▶ **Extracted material**:

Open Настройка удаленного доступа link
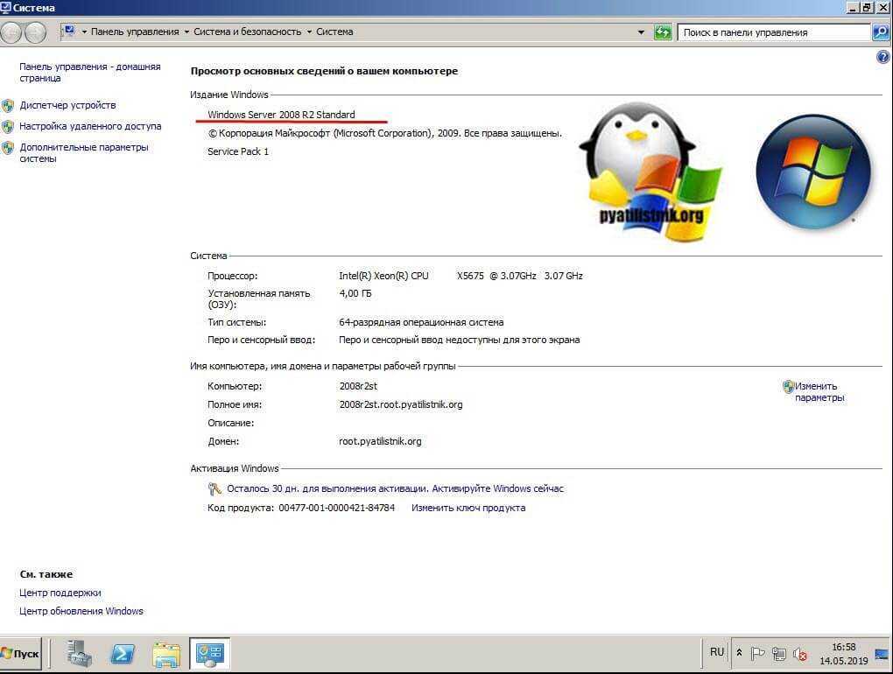This screenshot has height=674, width=893. coord(90,126)
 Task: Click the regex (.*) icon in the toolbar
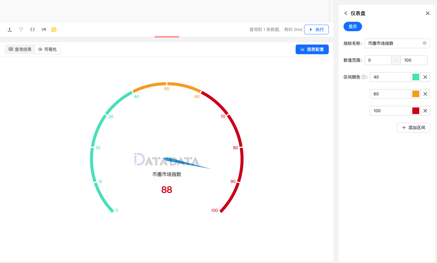44,29
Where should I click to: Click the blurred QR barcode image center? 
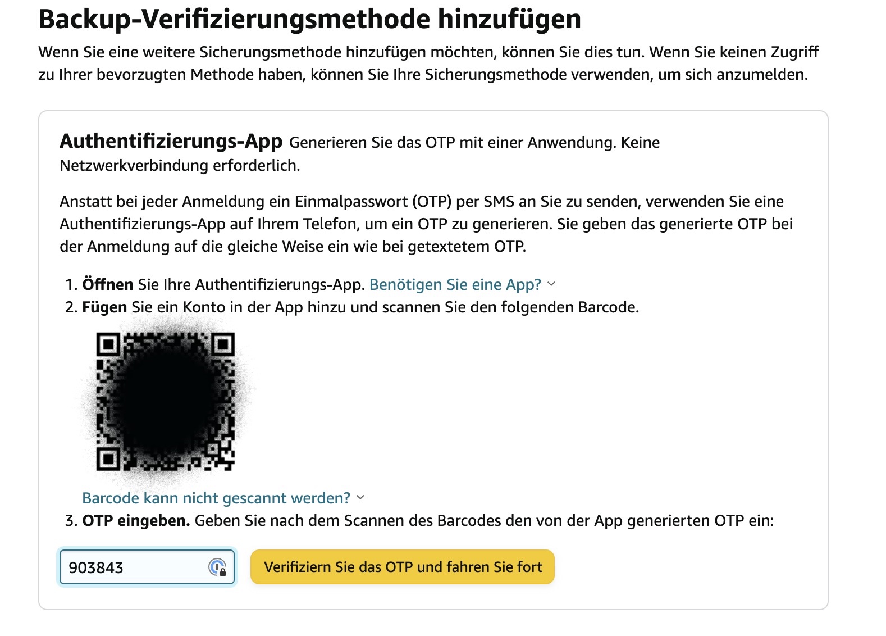click(x=166, y=402)
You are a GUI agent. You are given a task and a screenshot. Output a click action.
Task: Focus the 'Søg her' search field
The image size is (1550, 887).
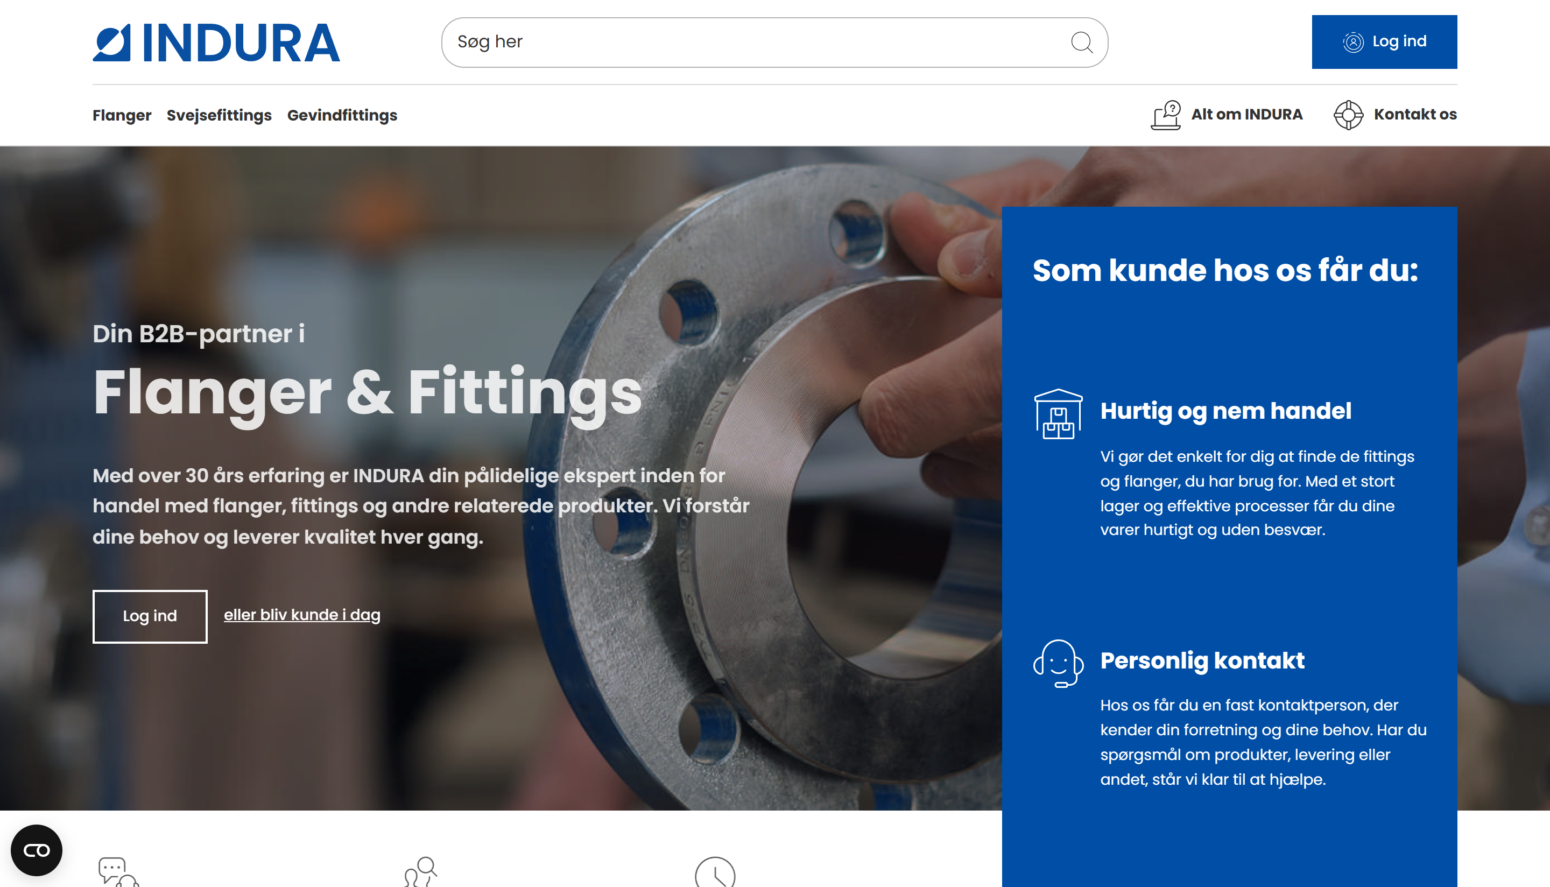tap(755, 42)
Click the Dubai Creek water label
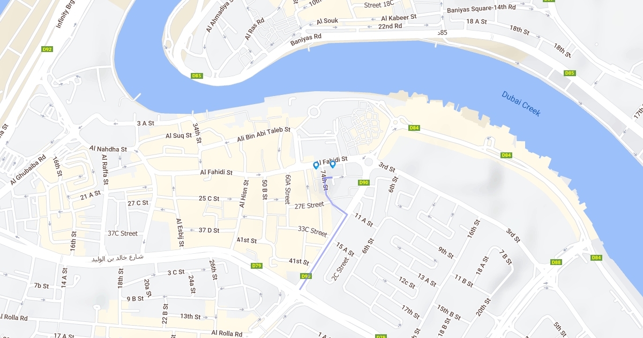The height and width of the screenshot is (338, 643). pos(521,104)
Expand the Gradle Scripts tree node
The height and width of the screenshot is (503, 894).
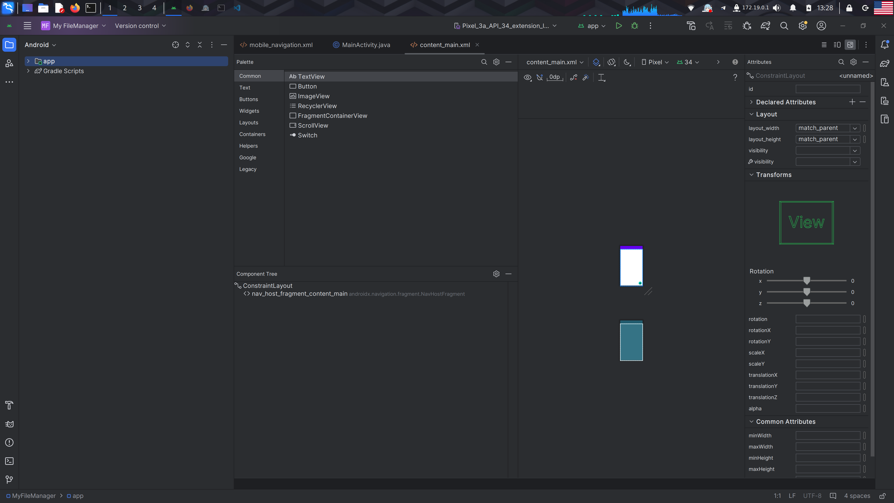[28, 71]
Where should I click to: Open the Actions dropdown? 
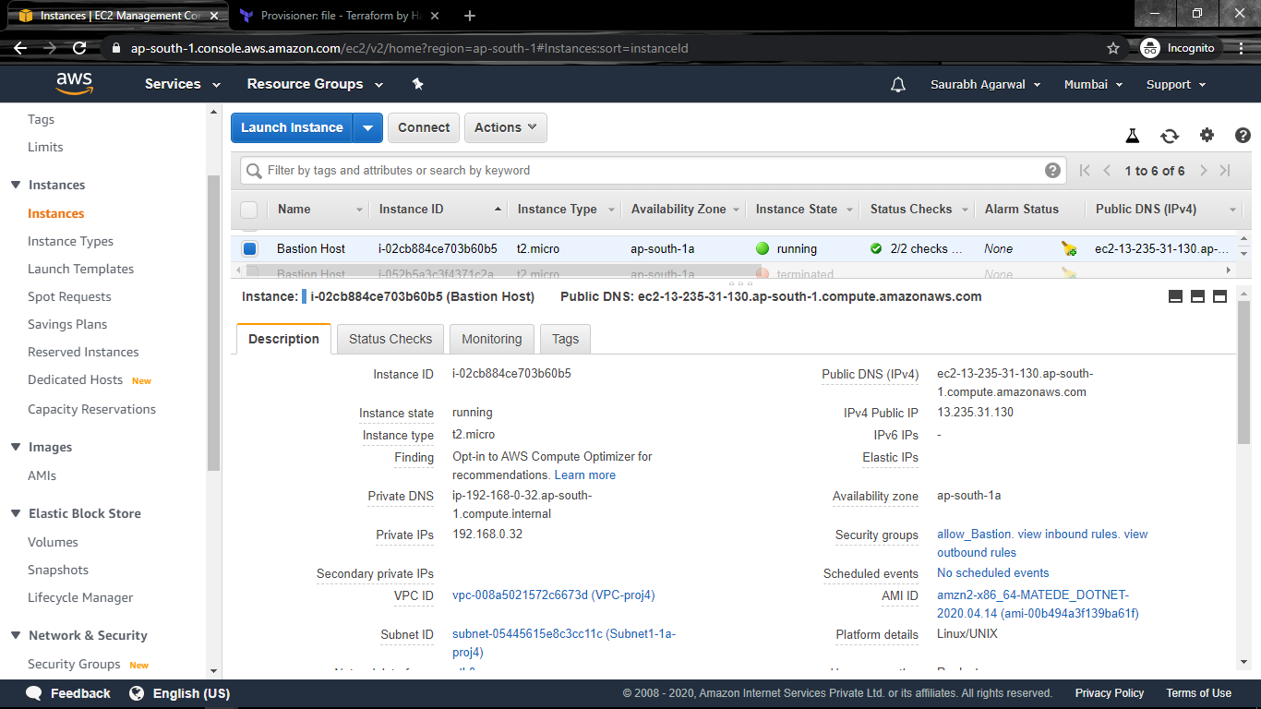tap(505, 127)
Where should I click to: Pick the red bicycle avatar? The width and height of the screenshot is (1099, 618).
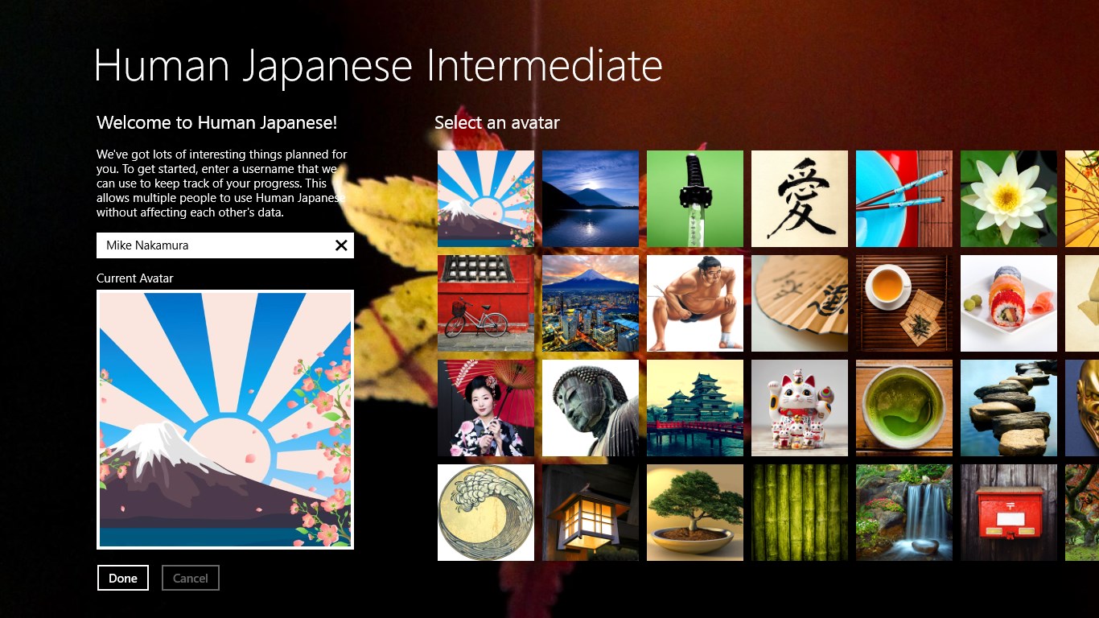point(485,303)
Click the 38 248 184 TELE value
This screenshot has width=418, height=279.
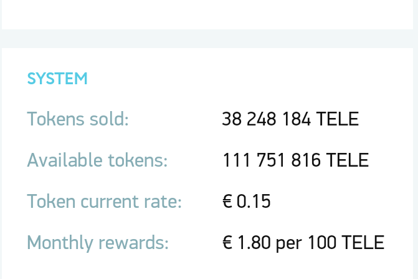(290, 119)
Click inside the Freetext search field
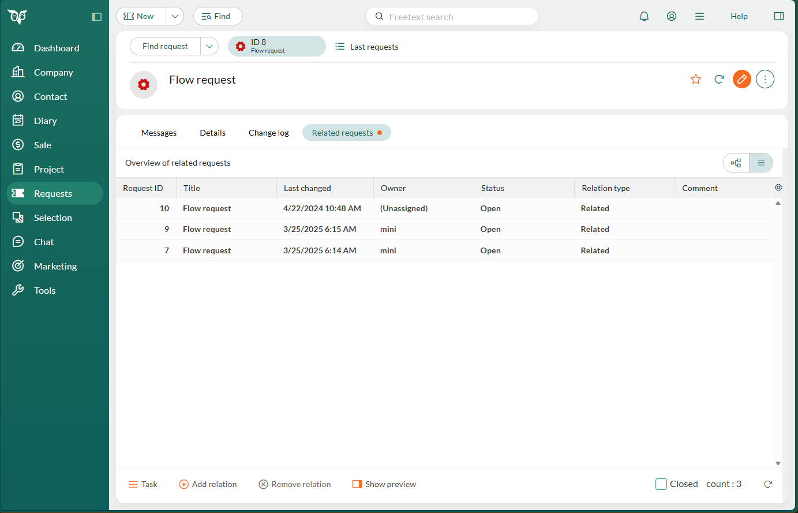Screen dimensions: 798x513 pyautogui.click(x=452, y=16)
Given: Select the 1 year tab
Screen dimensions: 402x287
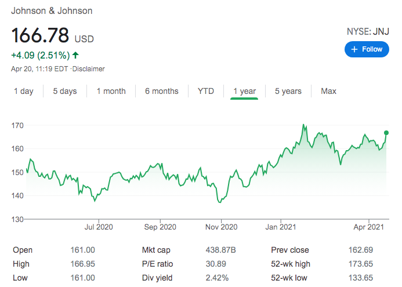Looking at the screenshot, I should click(244, 91).
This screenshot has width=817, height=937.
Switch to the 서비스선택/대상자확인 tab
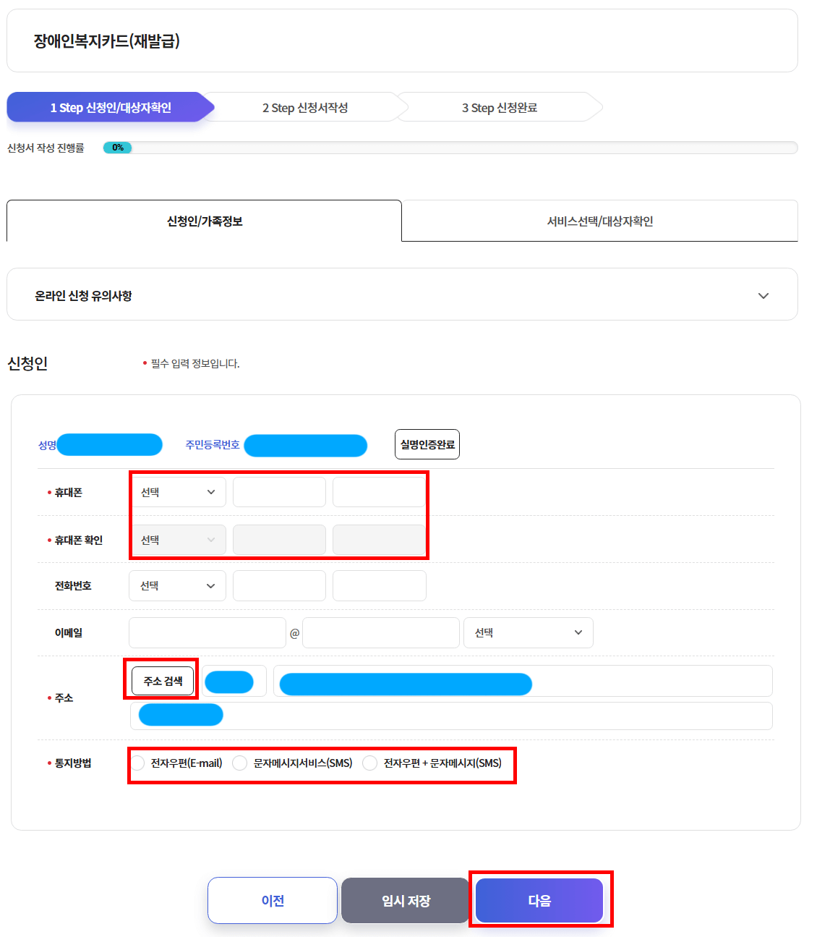(x=599, y=221)
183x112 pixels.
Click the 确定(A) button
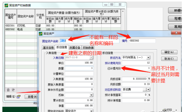tap(169, 52)
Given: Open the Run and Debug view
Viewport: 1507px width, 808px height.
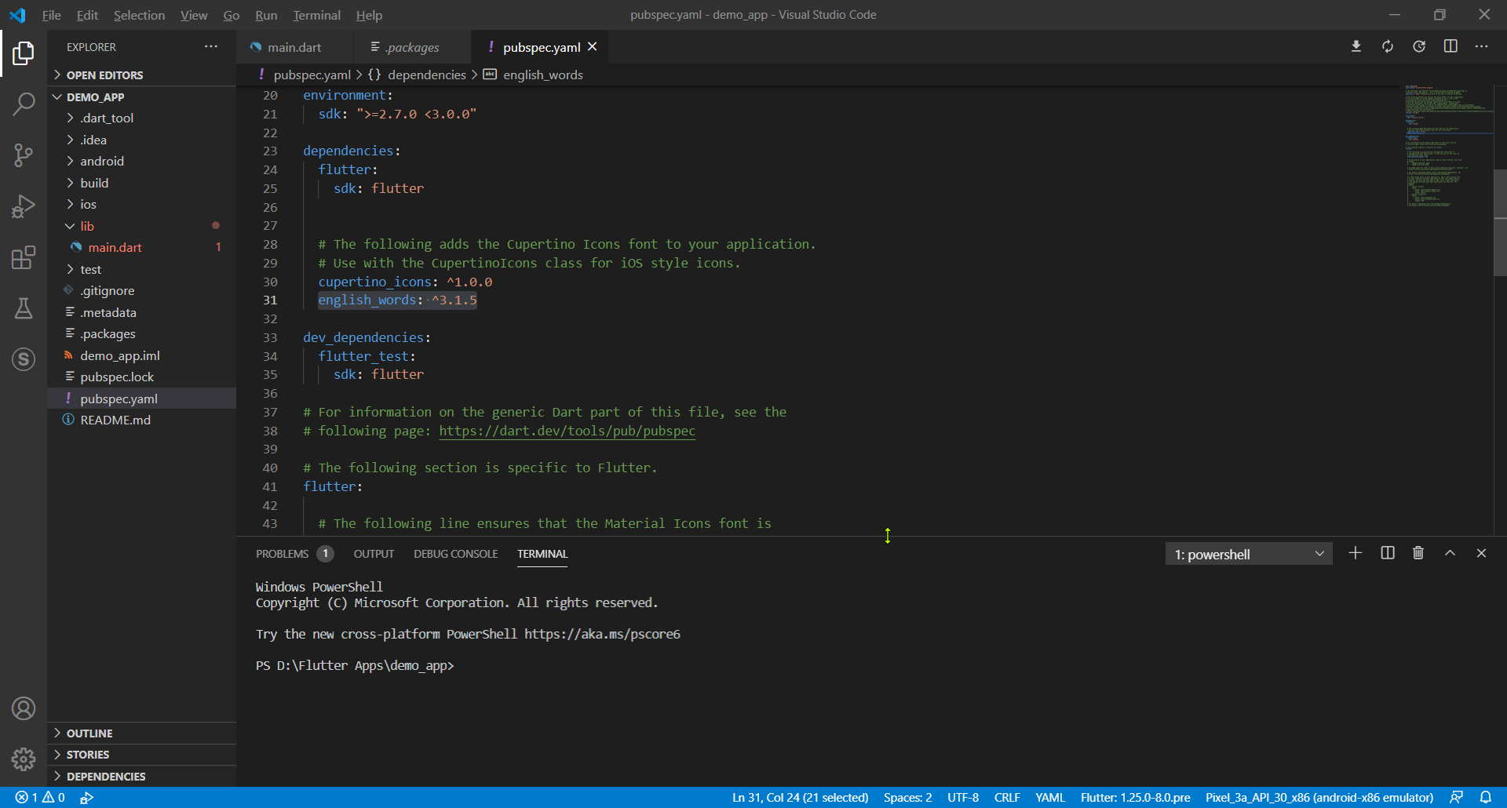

▶ **What to do**: Reproduce the material from the line containing "183x112 pixels." through the end, without the pictures.

▶ **Task response**:
183x112 pixels.
Click the 确定(A) button
tap(169, 52)
Given: Open the Run and Debug view
Viewport: 1507px width, 808px height.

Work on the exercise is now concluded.